Kecintaan Saifullah terhadap syair Islam klasik membawanya ziarah ke makam Imam Al-Bushiri di Mesir pada 2023. Di sana, ia sempat melantunkan Qasidah Burdah langsung di hadapan makam sang penyair legendaris. Pengalaman spiritual ini kian menguatkan tekadnya menjadikan nadzam sebagai alat dakwah masa kini.

ISYQAN lahir dari keprihatinan Saifullah. Ia bercerita, pada 15 tahun lalu, ia pernah menjumpai santri lulusan pondok yang tak hafal rukun salat. Dari situ, ia merasa perlu menghadirkan cara baru agar fiqih bisa lebih akrab di telinga umat.

Penulisan ISYQAN sendiri dimulai sejak 2010 saat Saifullah kuliah di STAI Darussalam Martapura. Namun, kesibukan saat menjadi pimpinan Pondok Pesantren Yasin membuat proyek ini sempat tertunda hingga akhirnya rampung pada akhir 2024. Cetakan pertamanya sebanyak 200 eksemplar pun langsung habis terserap pasar.

“Bahkan bagian-bagian sulit seperti hafalan angka dalam fiqih, saya usahakan agar bisa masuk dalam irama. Contohnya, dua qullah itu 217 liter, saya buat jadi lagu ‘dua satu tujuh’ dalam nada Burdah,” jelasnya.

Menariknya, semua ide dan naskah buku ia tulis dari ponsel Android miliknya. Kini, buku tersebut telah terdaftar resmi dalam Hak Kekayaan Intelektual (HKI) dan sedang dicetak ulang.

“Bagi saya, ini bukan cuma karya, tapi bekal akhirat. Kalau saya sudah tiada, semoga ISYQAN tetap hidup, mengalirkan manfaat dan pahala,” ujar Saifullah.

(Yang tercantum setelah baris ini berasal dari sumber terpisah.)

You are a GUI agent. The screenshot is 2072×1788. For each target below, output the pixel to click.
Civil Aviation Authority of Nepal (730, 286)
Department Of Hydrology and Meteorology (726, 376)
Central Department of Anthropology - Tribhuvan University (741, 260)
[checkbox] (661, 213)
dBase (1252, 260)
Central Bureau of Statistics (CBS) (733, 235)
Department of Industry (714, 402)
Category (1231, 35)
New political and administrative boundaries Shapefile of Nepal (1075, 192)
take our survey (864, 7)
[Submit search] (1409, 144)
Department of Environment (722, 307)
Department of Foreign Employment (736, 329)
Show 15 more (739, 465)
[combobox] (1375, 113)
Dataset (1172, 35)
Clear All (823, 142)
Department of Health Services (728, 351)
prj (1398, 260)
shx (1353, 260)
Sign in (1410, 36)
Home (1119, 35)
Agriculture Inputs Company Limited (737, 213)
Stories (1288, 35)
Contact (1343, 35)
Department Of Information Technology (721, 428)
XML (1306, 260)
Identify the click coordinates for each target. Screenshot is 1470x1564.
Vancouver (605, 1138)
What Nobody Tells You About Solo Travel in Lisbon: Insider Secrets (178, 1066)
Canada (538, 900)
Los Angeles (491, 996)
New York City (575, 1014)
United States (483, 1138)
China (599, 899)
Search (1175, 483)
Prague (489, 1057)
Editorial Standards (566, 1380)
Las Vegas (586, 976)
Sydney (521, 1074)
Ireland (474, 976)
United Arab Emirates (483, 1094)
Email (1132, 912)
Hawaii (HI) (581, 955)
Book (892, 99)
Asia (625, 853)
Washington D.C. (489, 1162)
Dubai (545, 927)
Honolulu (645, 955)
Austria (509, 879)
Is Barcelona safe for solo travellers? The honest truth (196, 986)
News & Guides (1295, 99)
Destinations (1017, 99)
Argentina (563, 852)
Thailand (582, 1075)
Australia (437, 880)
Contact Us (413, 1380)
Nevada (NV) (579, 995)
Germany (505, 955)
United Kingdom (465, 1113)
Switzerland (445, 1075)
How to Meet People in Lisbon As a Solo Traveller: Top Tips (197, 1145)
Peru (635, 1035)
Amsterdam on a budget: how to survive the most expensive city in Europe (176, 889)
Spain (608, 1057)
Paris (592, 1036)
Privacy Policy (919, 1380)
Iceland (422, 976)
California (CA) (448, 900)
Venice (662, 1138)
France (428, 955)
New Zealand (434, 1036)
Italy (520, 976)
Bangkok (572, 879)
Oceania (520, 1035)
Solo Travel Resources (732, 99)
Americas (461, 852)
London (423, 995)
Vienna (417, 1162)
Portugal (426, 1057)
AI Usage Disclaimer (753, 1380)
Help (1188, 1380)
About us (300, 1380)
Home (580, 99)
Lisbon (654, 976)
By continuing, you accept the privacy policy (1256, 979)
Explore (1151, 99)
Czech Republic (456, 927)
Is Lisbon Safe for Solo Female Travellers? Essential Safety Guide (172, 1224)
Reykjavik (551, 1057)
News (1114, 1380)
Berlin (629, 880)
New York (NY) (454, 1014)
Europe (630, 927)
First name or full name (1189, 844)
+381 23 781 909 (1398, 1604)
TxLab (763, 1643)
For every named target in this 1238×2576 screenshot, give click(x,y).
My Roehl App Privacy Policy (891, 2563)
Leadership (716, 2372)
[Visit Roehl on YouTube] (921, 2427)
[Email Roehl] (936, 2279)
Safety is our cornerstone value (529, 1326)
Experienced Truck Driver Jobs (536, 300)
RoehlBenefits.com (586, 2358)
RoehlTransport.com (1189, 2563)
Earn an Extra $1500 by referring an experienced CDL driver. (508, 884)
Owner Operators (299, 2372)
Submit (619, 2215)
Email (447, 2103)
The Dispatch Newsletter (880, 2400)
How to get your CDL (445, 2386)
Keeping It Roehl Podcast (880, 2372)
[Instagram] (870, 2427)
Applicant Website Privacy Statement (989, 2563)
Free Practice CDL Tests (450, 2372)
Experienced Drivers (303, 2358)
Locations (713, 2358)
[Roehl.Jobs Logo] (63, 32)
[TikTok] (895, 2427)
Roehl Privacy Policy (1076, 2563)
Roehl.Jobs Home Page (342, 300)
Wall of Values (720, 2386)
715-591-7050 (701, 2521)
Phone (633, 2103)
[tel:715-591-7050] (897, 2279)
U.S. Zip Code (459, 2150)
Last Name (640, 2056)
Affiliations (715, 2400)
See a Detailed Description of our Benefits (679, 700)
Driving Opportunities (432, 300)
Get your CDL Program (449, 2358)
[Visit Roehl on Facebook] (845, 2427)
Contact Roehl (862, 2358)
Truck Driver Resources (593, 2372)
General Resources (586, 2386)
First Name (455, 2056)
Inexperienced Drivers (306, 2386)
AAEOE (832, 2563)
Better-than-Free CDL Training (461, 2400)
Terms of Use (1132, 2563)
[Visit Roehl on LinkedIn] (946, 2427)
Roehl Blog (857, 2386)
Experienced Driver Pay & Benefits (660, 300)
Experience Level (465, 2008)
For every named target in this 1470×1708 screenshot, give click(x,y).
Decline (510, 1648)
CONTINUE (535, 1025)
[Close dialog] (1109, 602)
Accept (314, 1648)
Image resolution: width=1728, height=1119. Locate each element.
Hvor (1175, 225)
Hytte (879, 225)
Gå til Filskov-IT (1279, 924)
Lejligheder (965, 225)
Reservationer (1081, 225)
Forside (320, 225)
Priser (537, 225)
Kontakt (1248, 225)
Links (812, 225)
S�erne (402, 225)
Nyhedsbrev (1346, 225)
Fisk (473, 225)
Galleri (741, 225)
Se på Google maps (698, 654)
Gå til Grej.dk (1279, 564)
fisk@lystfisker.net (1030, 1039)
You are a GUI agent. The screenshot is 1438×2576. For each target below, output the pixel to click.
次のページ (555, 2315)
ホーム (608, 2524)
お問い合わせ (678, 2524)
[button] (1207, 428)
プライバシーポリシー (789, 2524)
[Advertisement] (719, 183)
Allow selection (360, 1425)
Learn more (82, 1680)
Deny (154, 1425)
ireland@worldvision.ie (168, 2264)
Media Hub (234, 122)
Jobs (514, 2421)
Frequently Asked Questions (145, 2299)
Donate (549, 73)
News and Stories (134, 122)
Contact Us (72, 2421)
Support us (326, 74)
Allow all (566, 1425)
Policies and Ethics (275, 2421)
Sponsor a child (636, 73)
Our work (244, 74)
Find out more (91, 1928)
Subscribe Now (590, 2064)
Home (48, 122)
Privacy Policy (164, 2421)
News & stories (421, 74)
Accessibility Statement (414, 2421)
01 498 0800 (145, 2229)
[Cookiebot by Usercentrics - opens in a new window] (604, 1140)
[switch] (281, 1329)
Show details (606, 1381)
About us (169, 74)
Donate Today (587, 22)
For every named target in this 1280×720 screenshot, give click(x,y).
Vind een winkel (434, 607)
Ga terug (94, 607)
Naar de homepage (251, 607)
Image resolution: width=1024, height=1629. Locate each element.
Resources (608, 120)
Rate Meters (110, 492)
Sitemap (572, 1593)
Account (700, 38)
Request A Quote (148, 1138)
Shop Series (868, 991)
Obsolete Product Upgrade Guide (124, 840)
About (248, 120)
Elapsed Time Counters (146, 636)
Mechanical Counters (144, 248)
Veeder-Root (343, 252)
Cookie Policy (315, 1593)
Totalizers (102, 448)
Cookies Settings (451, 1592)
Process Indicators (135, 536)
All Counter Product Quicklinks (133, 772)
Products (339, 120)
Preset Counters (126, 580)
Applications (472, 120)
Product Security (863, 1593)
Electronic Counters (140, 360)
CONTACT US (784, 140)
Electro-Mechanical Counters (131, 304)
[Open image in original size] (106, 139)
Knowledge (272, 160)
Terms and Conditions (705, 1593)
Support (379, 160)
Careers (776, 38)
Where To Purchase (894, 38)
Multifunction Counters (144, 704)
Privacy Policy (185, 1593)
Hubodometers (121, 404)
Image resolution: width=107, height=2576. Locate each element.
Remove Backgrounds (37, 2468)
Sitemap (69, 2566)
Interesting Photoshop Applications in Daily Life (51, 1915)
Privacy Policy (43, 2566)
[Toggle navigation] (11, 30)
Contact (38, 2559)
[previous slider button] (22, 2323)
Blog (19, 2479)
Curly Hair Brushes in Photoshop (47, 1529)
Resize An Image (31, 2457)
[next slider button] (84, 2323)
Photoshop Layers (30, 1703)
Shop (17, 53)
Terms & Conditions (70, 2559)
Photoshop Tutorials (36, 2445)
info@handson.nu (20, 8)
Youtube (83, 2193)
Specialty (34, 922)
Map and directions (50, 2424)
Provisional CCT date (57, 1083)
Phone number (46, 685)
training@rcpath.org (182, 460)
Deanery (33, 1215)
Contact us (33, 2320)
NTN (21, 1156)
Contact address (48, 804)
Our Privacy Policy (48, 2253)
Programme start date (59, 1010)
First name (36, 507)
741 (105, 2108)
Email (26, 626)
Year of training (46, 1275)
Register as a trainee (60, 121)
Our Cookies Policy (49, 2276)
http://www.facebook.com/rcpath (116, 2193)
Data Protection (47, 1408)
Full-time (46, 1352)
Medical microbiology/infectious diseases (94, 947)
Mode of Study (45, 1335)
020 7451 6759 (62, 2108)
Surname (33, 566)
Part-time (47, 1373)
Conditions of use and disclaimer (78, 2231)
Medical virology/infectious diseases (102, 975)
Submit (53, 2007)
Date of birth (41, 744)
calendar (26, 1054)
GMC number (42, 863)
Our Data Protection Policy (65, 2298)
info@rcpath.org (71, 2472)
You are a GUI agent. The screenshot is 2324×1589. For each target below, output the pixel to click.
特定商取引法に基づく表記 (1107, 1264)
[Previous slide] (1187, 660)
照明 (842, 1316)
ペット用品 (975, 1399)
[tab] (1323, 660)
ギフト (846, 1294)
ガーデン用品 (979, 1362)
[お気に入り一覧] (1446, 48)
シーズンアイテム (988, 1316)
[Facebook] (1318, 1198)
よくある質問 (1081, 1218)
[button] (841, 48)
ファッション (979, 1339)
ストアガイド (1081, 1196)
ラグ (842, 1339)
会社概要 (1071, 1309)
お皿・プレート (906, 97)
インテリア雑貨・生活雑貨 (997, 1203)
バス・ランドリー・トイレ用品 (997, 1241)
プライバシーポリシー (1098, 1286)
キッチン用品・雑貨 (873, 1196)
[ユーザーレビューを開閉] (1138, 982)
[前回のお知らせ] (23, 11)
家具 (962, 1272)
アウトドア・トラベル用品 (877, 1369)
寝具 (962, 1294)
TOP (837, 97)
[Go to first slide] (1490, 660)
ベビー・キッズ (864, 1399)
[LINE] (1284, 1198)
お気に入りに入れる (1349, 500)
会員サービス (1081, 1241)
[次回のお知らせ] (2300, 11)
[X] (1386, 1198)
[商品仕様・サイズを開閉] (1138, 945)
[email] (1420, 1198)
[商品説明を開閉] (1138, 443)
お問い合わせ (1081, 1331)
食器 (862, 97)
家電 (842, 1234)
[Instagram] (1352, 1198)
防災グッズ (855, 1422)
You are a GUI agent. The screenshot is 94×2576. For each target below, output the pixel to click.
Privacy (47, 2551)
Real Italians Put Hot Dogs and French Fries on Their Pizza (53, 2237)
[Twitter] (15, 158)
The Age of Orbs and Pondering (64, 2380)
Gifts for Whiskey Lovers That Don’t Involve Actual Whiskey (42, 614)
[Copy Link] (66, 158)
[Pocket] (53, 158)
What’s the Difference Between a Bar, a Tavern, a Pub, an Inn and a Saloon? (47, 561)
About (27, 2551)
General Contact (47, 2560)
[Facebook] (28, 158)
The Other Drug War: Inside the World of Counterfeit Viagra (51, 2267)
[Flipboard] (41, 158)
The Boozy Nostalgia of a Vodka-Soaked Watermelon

Di tengah derasnya arus digital dan gempuran budaya populer, ISYQAN hadir sebagai jembatan antara tradisi dan inovasi. Saifullah membuktikan bahwa fiqih bisa disampaikan dengan cara yang menyenangkan, fleksibel, dan tetap bermakna. Bahkan lewat irama yang tak biasa.